History

United Kingdom
- Name: HMS Morne Fortunee
- Namesake: "Morne Fortunee," Castries, St. Lucia
- Acquired: 1803 by purchase of a prize
- Fate: Wrecked 6 December 1804

General characteristics
- Tons burthen: 105, or 10590⁄94 (bm)
- Length: Overall:65 ft 6 in (20.0 m); Keel:45 ft 0 in (13.7 m);
- Beam: 21 ft 0+1⁄2 in (6.4 m)
- Propulsion: Sails
- Sail plan: Schooner
- Complement: 35
- Armament: 6 × 12-pounder carronades
- Notes: Built of Bermuda cedar

= HMS Morne Fortunee (1803) =

HMS Morne Fortunee was originally the Bermudian schooner Glory, launched in 1801 but captured in 1803 as the French privateer Morne Fortunée. She was wrecked in 1804.

The British Royal Navy purchased her for £3000 on 29 August 1803 at Bermuda. She arrived at Portsmouth on 29 November 1803 and was fitted there on 29 February 1804. Lieutenant John Dale commissioned her.

On 19 March 1804 departed Spithead for Plymouth, Cork, and the West Indies, with a convoy of about 30 sail.

Circa 29 September 1804 she again departed Plymouth.
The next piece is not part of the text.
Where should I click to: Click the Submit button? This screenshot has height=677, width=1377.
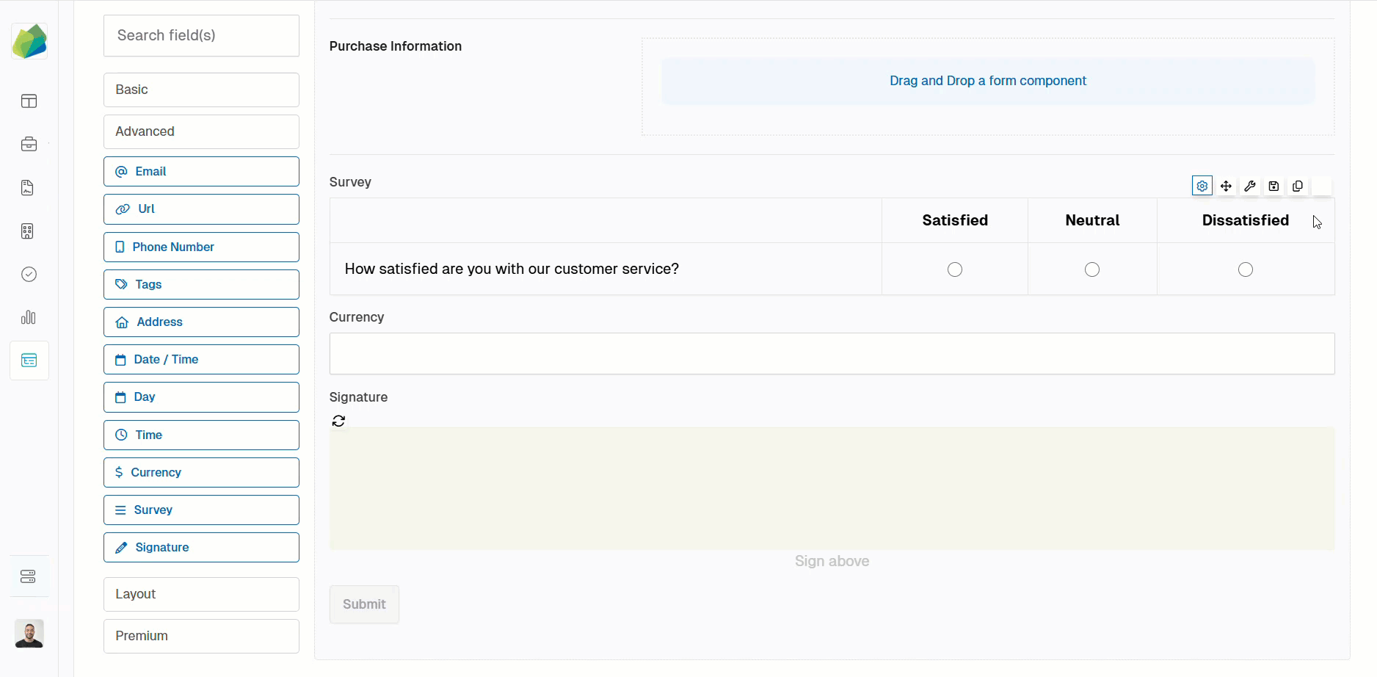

She was wrecked at Attwood's Key, off Crooked Island in the Bahamas on 6 December 1804. She had been carrying dispatches from Jamaica when at 3 a.m. breakers were sighted ahead. Although the helmsman put her helm over it was too late and she struck hard on a reef and started rapidly to take on water. Her crew cut away her masts, lightened her, and let go her anchors, all to keep her from slipping off into deeper water. In the morning the crew took to her boats as she was settling fast. The loss was blamed on a combination of an error in navigation and a strong current.